In the 30s & 40s, the audience was largely pre-pubescent kids and the stories reflected that in terms of sophistication. However, during WW2, a lot of soldiers got hooked, so more and more comics started appealing to a more adult audience with higher levels of horror, sex and violence, which caused the Comics Code to clamp down on all that.
As a result, the audience for comics went back to pre-pubescent kids in the 1950s, but with a growing segment of hardcore fans. Meanwhile, European comics could appeal fully to adult audiences and was able to outpace American comics by leaps and bounds in terms of craft and sophistication.

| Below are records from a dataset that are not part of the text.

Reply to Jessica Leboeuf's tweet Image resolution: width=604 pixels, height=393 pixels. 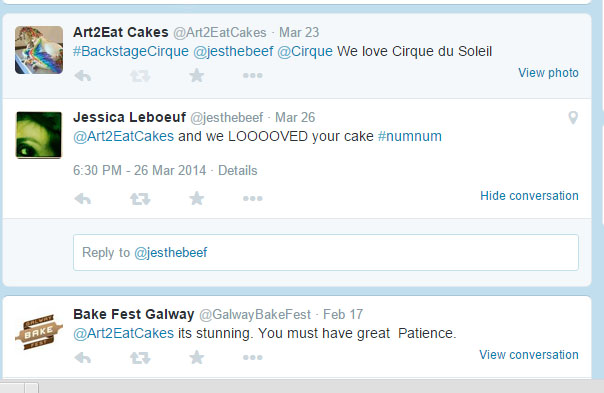point(83,199)
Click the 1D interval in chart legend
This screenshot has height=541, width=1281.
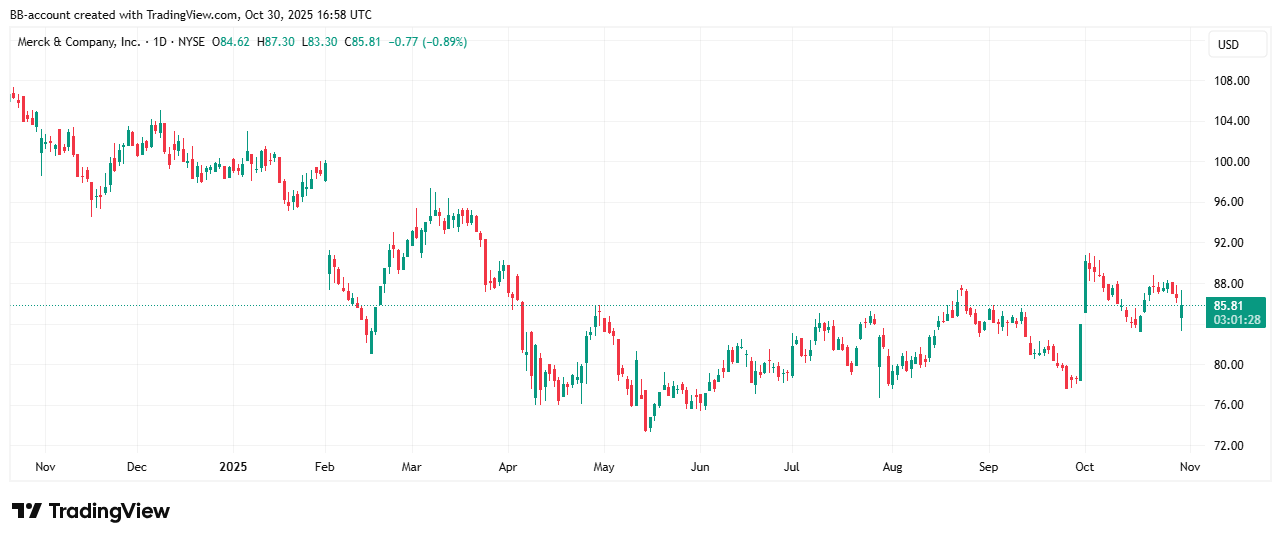160,42
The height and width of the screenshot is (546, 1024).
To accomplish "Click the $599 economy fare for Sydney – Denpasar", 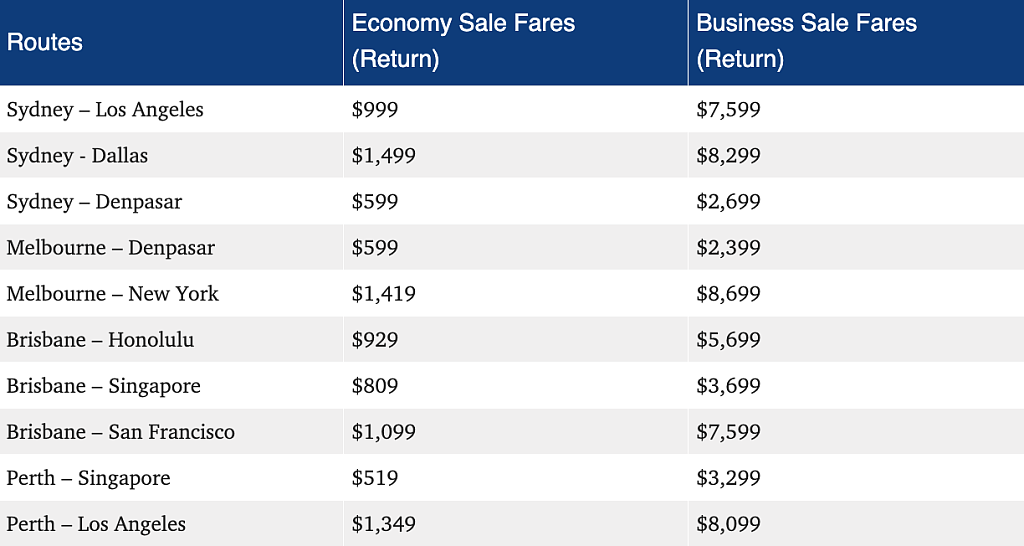I will [x=375, y=201].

By the 60s, Marvel's deeper characterization and ongoing sopa opera with its more interconnected continuity had managed to retain those pre-pubescent kids into their teens and college years, which led to even more sophisticated writing and subject matter.
By the 70s & 80s, these former fans had now become the creators and writers themselves, so the comics became even more obsessed with past continuity and dealing with mature subject matter. However, it often dealt with that mature subject matter in a less than mature or sophisticated manner because these comics were based upon a foundation designed primarily for children. DC then started recruiting more and more British creators, who brought with them the greater sophistication of the European comics to the American superhero mainstream.
Once the direct market allowed comics to more fully embrace adult content, the one-two punch of Watchmen and Dark Knight Returns blew the lid off the concept of comics being for kids and both DC & Marvel's output has been a mixed bag of comics aimed at everyone from kids to teens to adults with wildly varying degrees of quality and success. However, it's undeniable that both companies have devoted most of their comics over the last few decades to appealing to their most hardcore readers, most of whom are men in the 40s.
Are the comics better or worse? That's all subjective.